Al Palacultura il “battesimo” del Ponte sullo Stretto. Matteoli:«Il simbolo di un’Italia che pensa in grande. Opera pronta il 1 gennaio 2017»

Al Palacultura il “battesimo” del Ponte sullo Stretto. Matteoli:«Il simbolo di un’Italia che pensa in grande. Opera pronta il 1 gennaio 2017»

Al Palacultura il “battesimo” del Ponte sullo Stretto. Matteoli:«Il simbolo di un’Italia che pensa in grande. Opera pronta il 1 gennaio 2017»

venerdì 12 Febbraio 2010 - 18:27

Una -staffetta- di interventi politici per rispolverare le ragioni del -sì- al Ponte. Momenti di contestazione prima, durante e dopo la manifestazione

Tanti interventi sintetizzabili in unico grande “slogan”: il ponte sullo Stretto di Messina rappresenterà la vera occasione di sviluppo della Sicilia, del sud, dell’Italia, ma anche un punto di riferimento per l’intera Europa. Unità di intenti fra i rappresentanti politici locali, regionali e nazionali questo pomeriggio riuniti nel grande auditorium del Palacultura, per la prima volta aperto al pubblico, per la presentazione ufficiale, sulla sponda sicula dello Stretto, del progetto Ponte. Si parte subito con alcune date: progettazione definitiva terminata il primo febbraio, giorno 15 l’inizio delle analisi di impatto ambientale: ma quel che è più importante, stando almeno ai programmi del governo, la data di completamento dell’opera, il 1 gennaio del 2017.

«Immagino già quando i sindaci di Messina e Reggio si incontreranno a metà del ponte per il taglio del nastro. Sarà un momento storico, non solo per Messina, ma per l’intera Europa». Pensa e parla in grande il ministro delle infrastrutture Matteoli, che considera la realizzazione dell’opera un lavoro di ingegneristica mondiale senza precedenti: «I messinesi saranno protagonisti di questo grande cambiamento, la città sarà una realtà migliore. L’attraversamento stabile tra Sicilia e Calabria sarà la dimostrazione della volontà politica che permette di arrivare dovunque». Un intervento, quello di Matteoli, “preparato” dalle parole spese dai padroni di casa, Buzzanca e Ricevuto, e dal governatore della Sicilia Raffaele Lombardo.

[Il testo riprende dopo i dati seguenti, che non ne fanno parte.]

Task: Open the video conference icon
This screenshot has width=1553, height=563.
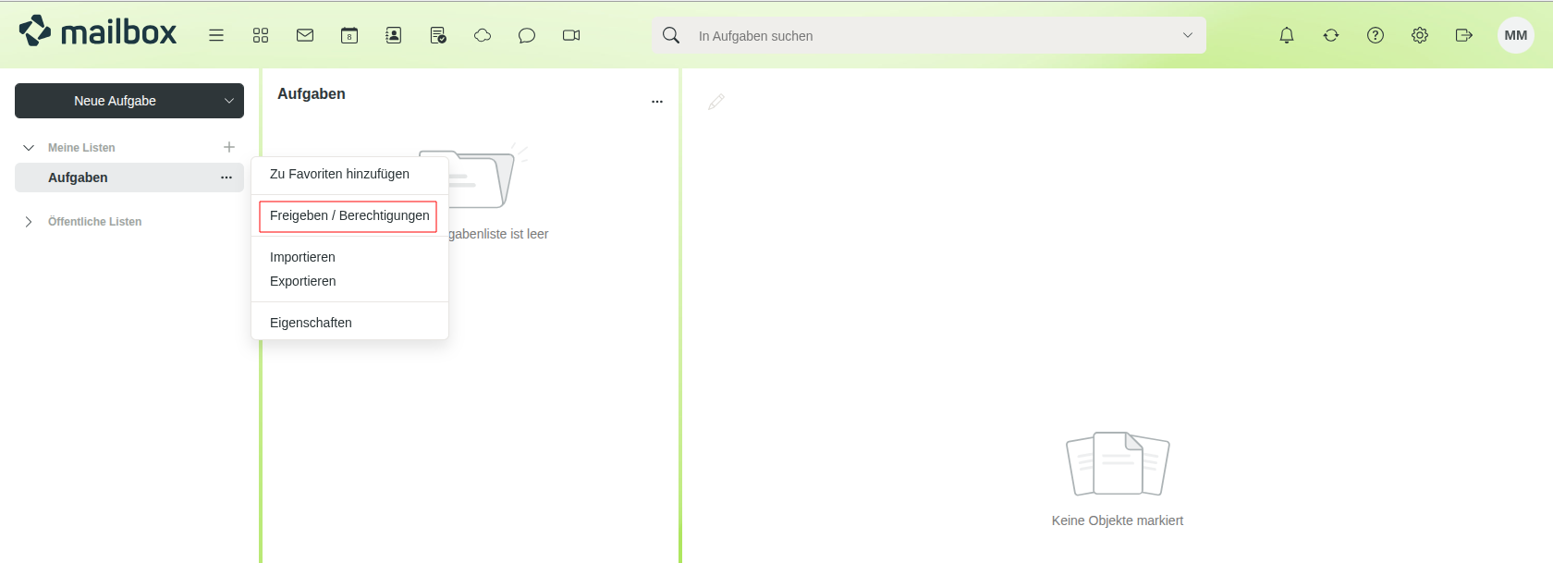Action: click(x=571, y=35)
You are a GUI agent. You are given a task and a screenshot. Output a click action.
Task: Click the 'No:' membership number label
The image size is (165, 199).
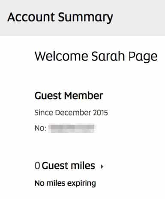click(x=40, y=128)
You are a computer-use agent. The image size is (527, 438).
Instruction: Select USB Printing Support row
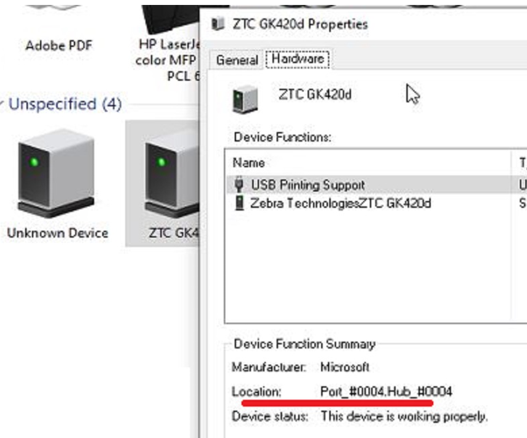[308, 184]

Il primo cittadino che ha prima di tutto ringraziato il presidente onorario della Stretto di Messina, Nino Calarco, a cui è stato affidato il “compito” di introdurre i lavori, ha affermato: «Il ponte ci permetterà finalmente di camminare sulle nostre gambe, non dovremo più dipendere dagli altri. La necessità è però prima di tutto quella di rispettare tempi e scadenze senza lasciare nulla in sospeso. Un particolare ringraziamento lo rivolgo al consiglio comunale e al lavoro svolto in commissione ponte con l’approvazione della delibera sulle opere compensative. Sono certo che a cose fatte tutti si ricrederanno, persino gli ambientalisti più convinti». A seguire il presidente della Provincia Ricevuto: «Non c’è più tempo da perdere, Messina non deve più essere il vaso di coccio tra Palermo e Catania, il ponte rappresenta un grande opportunità di sviluppo». Dello stesso avviso il governatore Lombardo, che considera l’opera l’occasione giusta per ridurre in modo definitivo il divario fra il nord e il sud del paese. «La prima delle opere propedeutiche alla realizzazione della grande infrastruttura sarà la Curcuraci Annunziata e sarà pronta prima del previsto» ha invece affermato il presidente dell’Anas Pietro Ciucci, che sulla delibera delle opere compensative approvata dal civico consesso messinese afferma: «Ci si è allargati un po’ troppo».

Non sono ovviamente mancati i momenti di contestazione prima, durante e dopo la presentazione: i rappresentanti del fronte del no sono infatti stati inizialmente costretti a rimanere all’esterno dell’edificio di viale Boccetta. A far valere il suo accredito però il pacifista Renato Accoriti che, una volta in sala, non si è certo risparmiato negli interventi, dando vita ad un vivace scambio di battute con il ministro Matteoli.